Saved data entries:

- - -

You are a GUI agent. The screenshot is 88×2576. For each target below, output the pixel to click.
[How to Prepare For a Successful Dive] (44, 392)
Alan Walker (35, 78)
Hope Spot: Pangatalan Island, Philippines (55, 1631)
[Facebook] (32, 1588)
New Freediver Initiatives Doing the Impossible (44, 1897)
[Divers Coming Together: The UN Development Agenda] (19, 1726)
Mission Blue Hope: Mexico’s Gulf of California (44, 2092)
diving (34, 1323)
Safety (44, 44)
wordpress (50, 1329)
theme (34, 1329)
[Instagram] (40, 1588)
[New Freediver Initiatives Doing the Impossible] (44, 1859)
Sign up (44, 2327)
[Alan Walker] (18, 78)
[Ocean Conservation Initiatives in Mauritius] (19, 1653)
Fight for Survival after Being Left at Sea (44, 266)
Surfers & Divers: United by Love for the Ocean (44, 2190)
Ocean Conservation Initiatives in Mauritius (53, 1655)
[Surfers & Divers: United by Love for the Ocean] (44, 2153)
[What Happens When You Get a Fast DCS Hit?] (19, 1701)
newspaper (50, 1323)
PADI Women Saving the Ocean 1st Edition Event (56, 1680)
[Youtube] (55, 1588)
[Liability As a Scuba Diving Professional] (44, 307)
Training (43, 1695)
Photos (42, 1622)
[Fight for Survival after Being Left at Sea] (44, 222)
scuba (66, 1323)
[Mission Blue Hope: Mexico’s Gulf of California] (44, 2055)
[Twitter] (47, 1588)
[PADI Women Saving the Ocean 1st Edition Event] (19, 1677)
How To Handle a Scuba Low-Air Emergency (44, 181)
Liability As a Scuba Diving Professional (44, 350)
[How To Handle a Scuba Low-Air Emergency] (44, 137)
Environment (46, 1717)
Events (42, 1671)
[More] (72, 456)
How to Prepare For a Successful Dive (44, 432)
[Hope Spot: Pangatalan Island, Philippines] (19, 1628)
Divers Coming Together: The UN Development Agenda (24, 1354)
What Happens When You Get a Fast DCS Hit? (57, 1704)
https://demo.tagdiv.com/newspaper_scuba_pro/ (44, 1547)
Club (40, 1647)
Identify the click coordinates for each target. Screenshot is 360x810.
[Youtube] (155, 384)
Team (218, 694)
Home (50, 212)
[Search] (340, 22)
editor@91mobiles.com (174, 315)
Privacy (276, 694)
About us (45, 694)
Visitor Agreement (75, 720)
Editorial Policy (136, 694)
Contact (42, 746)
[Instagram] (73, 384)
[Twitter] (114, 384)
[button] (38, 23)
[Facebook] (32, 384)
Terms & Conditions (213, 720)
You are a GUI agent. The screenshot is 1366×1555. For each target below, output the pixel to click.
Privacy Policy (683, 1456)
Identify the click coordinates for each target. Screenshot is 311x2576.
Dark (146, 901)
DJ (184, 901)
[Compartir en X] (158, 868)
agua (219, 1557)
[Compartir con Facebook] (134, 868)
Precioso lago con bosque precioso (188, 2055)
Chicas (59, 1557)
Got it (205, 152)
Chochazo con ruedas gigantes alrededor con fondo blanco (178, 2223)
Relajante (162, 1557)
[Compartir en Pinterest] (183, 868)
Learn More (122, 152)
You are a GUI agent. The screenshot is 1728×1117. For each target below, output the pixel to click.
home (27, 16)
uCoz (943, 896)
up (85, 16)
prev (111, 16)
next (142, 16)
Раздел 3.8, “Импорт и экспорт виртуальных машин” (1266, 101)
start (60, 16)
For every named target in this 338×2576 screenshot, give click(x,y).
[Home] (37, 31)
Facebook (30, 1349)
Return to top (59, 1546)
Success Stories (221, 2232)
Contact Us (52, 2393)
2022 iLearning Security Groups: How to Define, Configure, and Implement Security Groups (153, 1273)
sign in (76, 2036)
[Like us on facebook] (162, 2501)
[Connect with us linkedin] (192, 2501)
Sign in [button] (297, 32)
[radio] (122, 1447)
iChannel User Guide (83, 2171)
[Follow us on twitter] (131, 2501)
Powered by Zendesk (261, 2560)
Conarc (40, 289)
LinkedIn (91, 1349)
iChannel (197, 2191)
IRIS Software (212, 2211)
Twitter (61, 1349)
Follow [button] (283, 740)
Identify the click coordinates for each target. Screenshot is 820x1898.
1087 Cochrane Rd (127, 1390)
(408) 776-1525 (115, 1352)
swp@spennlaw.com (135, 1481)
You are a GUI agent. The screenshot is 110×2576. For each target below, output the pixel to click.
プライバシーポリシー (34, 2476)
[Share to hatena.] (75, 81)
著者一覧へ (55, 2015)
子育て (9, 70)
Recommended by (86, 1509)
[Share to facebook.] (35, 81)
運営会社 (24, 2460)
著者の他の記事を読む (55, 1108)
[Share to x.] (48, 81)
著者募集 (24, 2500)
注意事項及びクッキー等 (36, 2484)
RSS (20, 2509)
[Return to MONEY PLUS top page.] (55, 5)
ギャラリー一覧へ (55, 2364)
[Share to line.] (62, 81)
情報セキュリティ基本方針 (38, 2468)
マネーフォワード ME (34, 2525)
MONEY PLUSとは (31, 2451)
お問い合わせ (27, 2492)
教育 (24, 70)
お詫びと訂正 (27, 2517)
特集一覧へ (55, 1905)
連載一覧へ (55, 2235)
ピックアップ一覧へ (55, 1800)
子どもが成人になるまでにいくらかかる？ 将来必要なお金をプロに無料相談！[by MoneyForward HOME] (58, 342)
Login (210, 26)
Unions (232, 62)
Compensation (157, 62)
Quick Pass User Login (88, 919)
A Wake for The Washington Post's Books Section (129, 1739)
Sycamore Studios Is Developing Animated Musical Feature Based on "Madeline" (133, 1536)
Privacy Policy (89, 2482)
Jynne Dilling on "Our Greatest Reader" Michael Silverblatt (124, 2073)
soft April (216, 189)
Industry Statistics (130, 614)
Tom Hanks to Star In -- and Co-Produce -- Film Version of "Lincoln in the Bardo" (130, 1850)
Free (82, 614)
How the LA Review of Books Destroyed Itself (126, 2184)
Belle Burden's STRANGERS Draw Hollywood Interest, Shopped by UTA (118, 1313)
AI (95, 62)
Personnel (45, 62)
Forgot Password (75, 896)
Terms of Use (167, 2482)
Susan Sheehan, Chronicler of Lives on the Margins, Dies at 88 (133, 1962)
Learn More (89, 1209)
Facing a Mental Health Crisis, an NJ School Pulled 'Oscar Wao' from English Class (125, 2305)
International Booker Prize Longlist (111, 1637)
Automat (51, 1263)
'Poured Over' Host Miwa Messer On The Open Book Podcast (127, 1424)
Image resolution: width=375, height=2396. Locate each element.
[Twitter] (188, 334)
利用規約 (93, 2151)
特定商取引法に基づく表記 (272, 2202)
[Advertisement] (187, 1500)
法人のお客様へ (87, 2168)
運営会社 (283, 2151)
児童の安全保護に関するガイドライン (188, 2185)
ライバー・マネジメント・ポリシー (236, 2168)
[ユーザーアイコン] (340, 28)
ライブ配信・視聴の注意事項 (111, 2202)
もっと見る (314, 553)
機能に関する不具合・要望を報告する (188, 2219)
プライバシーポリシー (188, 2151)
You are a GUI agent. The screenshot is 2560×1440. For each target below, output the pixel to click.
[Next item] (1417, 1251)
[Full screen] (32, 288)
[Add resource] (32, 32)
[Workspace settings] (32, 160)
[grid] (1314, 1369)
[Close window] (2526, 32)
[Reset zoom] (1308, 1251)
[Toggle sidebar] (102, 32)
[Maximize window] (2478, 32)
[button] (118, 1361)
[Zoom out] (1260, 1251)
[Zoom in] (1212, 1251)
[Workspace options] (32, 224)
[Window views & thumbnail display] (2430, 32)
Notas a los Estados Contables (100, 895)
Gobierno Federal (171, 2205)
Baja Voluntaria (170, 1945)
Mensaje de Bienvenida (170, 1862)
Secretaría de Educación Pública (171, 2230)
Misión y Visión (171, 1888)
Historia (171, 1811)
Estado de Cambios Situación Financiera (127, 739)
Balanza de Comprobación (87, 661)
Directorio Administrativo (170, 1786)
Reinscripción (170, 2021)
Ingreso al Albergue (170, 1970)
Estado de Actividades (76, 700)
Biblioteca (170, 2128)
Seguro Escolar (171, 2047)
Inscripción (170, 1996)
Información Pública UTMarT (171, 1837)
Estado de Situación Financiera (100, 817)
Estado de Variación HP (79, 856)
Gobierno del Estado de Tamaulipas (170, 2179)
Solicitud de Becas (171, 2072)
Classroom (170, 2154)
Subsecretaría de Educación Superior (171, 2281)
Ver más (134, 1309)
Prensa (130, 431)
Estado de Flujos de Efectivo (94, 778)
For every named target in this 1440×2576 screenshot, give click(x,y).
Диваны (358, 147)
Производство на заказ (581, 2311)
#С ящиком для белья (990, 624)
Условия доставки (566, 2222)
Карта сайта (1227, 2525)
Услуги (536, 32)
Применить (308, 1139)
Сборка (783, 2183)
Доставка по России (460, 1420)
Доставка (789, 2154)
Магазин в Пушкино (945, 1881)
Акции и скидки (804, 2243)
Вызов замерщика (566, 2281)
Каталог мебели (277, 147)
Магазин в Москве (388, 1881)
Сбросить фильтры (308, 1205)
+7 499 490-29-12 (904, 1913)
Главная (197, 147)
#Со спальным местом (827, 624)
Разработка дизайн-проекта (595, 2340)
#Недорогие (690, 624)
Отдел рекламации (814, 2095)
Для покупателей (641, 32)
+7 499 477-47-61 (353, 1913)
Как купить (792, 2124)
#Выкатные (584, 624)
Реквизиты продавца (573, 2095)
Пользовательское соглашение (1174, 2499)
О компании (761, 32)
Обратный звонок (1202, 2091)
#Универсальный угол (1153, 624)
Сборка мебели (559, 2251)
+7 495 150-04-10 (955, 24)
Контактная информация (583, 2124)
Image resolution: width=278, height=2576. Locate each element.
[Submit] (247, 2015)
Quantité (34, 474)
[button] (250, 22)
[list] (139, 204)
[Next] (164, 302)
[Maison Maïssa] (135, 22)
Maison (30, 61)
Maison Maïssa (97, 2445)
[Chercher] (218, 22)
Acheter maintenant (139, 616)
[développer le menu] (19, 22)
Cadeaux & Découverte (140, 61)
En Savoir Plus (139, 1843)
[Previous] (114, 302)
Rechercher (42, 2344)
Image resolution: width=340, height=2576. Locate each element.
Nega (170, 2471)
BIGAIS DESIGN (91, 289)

- - -

Activity | Beginning at the line above with "scuba (66, 1323)" and finishing at the line with "How to Prepare For a Successful Dive (44, 432)", return each line exactly and return nothing else.

Answer box |
scuba (66, 1323)
[Mission Blue Hope: Mexico’s Gulf of California] (44, 2055)
[Twitter] (47, 1588)
[PADI Women Saving the Ocean 1st Edition Event] (19, 1677)
How To Handle a Scuba Low-Air Emergency (44, 181)
Liability As a Scuba Diving Professional (44, 350)
[How To Handle a Scuba Low-Air Emergency] (44, 137)
Environment (46, 1717)
Events (42, 1671)
[More] (72, 456)
How to Prepare For a Successful Dive (44, 432)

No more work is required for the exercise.